* _TASK DIRECTIONS_: Find the line with "Iscrizioni (762, 2064)" and the line with "Whistleblowing (1001, 2113)" in the entries below; output exactly those two lines, every line between them, and no others.

________________________________________

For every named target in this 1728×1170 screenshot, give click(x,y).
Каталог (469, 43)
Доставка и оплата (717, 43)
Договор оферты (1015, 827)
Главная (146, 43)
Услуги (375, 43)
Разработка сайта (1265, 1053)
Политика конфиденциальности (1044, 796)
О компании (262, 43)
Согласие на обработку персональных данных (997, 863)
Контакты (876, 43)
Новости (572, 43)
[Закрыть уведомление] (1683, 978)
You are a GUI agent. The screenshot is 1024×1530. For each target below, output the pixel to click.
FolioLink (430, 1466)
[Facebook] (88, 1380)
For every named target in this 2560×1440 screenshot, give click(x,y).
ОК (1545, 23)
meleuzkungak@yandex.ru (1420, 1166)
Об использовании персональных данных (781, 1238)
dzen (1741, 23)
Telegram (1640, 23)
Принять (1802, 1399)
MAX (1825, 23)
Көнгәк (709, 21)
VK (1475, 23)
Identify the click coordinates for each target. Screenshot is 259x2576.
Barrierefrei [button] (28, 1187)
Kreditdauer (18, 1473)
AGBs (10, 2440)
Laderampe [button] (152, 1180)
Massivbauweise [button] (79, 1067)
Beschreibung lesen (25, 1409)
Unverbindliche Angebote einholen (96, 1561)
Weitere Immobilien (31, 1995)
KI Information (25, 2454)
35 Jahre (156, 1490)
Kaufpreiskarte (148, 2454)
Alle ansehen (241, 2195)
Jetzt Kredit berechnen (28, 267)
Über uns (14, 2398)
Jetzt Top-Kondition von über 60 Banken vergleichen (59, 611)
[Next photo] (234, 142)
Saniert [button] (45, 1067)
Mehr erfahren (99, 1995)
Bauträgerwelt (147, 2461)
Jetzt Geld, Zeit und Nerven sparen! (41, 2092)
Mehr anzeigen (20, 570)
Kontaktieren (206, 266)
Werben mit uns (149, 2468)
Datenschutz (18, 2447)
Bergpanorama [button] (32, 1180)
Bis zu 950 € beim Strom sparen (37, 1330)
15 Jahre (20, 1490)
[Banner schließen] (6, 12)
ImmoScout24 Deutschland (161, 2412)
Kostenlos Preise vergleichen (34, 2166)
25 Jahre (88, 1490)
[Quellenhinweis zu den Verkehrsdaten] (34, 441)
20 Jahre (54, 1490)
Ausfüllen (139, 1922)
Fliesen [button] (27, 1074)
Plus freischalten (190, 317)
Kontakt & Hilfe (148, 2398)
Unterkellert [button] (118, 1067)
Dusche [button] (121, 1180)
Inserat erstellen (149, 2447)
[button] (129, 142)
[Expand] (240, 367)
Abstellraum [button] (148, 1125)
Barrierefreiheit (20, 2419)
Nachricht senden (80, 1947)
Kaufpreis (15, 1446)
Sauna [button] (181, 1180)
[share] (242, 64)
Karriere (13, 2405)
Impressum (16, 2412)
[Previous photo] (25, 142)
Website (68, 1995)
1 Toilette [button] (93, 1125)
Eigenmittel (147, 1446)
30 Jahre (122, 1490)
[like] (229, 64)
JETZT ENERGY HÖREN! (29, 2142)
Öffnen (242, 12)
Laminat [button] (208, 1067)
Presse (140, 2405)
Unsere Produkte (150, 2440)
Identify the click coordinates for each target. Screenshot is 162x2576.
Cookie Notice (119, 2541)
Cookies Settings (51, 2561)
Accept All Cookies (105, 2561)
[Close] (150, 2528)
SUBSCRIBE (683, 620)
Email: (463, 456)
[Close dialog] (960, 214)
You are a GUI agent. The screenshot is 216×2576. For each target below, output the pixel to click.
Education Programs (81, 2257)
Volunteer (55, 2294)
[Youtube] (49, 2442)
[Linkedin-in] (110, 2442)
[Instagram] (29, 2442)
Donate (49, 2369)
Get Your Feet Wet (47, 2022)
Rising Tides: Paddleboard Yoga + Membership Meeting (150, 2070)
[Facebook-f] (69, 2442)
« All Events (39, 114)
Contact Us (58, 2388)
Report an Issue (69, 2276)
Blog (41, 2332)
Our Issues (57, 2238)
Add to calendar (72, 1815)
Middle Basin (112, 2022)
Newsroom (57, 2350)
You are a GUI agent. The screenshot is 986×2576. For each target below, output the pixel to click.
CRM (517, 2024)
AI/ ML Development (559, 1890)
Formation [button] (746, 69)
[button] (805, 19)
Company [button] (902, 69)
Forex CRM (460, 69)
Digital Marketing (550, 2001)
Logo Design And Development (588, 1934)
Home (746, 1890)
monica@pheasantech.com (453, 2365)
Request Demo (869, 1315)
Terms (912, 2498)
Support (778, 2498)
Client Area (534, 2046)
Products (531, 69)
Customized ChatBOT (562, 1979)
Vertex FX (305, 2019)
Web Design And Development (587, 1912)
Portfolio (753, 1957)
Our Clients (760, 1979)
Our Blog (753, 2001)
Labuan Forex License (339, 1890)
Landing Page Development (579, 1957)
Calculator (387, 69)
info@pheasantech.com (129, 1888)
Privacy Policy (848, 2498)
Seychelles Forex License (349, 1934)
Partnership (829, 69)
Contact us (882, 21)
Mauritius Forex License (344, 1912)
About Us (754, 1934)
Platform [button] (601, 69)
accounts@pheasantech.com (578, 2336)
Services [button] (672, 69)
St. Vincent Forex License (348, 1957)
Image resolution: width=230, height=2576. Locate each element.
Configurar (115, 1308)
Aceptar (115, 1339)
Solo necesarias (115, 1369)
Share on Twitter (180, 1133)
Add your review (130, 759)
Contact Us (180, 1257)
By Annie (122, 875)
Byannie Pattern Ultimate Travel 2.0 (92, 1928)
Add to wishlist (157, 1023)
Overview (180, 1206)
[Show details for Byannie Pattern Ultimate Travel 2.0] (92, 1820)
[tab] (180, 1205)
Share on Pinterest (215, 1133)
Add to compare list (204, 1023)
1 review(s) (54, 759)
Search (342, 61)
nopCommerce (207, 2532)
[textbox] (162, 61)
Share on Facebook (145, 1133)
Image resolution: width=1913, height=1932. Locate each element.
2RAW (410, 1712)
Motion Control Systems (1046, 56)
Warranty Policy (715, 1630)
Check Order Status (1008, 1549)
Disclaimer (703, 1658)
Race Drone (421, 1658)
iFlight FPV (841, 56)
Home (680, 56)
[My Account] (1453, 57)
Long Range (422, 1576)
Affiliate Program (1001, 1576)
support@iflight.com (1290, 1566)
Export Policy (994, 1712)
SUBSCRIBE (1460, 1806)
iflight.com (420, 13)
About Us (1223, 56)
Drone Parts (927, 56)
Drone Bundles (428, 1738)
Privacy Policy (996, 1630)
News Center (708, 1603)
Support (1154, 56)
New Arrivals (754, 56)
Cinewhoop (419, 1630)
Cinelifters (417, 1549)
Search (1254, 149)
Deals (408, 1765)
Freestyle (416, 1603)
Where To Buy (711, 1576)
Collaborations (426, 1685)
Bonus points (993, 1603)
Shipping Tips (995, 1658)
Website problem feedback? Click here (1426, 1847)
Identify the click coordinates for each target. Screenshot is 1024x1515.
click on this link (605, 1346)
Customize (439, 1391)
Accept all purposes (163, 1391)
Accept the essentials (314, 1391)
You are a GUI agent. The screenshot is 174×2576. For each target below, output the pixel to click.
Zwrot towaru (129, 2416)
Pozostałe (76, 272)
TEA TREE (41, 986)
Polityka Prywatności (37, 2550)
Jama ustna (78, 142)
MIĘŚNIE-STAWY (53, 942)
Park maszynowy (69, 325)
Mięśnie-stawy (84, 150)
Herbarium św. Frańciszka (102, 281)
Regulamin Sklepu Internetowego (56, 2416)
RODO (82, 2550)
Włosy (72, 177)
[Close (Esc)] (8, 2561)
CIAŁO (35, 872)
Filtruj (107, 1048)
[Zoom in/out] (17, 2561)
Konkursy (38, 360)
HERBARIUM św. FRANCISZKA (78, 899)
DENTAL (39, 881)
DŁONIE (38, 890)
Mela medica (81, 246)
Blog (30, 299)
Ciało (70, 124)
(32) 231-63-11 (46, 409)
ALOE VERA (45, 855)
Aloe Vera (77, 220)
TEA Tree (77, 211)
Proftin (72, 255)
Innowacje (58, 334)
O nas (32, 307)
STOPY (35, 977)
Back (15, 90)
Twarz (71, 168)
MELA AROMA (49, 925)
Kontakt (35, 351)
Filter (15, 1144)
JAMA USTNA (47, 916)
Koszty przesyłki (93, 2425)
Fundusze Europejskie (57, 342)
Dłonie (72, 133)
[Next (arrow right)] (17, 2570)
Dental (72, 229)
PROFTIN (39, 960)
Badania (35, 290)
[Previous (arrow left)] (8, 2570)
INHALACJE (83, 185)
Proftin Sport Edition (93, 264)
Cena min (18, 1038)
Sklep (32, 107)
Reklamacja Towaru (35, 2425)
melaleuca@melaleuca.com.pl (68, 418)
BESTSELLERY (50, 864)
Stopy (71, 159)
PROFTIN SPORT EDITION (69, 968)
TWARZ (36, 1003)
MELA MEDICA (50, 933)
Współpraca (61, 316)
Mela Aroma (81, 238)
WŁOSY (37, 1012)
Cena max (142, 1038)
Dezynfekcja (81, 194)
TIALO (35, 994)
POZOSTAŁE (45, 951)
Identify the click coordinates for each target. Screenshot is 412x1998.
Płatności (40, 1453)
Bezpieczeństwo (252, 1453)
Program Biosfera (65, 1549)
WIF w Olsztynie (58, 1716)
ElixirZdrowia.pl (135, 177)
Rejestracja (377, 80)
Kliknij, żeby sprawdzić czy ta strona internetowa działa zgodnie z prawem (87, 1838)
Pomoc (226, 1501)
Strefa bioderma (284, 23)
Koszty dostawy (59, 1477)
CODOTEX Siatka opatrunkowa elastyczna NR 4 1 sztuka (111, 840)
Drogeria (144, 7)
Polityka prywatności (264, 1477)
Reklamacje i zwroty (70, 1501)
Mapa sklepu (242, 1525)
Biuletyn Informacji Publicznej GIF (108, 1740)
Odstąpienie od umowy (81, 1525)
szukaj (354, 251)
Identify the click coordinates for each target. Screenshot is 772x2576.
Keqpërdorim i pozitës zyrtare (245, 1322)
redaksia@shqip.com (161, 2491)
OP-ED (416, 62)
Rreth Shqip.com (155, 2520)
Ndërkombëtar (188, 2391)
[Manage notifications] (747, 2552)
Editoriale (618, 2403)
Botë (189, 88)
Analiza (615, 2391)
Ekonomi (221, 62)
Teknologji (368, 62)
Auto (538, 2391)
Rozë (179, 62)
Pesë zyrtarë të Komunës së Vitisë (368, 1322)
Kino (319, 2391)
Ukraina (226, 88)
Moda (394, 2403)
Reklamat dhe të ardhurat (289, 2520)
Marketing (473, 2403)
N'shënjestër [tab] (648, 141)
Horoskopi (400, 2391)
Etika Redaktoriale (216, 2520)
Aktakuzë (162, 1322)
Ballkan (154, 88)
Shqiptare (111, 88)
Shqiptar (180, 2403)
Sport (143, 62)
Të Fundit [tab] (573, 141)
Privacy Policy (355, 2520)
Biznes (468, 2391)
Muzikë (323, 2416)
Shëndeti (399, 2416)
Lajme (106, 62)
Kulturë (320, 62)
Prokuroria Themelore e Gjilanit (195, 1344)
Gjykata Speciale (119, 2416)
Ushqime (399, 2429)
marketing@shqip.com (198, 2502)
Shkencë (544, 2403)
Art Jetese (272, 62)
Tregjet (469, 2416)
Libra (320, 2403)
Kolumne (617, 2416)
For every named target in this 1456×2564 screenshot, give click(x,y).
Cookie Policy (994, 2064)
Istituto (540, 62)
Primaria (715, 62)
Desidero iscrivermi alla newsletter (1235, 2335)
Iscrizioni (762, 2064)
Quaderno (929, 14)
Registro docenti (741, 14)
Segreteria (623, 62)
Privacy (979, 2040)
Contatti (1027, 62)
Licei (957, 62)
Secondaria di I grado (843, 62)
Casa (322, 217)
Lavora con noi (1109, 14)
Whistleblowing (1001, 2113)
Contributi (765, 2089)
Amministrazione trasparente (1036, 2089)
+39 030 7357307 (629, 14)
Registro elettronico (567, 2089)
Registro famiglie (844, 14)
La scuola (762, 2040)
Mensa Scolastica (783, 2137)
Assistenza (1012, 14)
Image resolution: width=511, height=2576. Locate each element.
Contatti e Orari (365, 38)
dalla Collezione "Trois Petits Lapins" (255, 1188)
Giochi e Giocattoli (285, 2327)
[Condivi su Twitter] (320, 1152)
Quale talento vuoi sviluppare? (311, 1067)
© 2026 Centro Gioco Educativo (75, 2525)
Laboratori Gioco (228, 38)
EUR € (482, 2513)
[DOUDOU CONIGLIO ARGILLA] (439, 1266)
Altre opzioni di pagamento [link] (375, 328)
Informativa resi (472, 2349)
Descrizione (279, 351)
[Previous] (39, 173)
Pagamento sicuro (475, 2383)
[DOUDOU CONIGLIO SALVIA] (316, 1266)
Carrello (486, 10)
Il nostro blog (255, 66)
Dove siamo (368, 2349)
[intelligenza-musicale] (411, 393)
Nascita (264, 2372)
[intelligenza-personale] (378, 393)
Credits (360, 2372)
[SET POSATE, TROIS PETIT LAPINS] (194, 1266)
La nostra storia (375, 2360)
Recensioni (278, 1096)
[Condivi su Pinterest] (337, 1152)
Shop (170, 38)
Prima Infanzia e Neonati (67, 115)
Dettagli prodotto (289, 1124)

________________________________________

* _REPLY_:
Iscrizioni (762, 2064)
Quaderno (929, 14)
Registro docenti (741, 14)
Segreteria (623, 62)
Privacy (979, 2040)
Contatti (1027, 62)
Licei (957, 62)
Secondaria di I grado (843, 62)
Casa (322, 217)
Lavora con noi (1109, 14)
Whistleblowing (1001, 2113)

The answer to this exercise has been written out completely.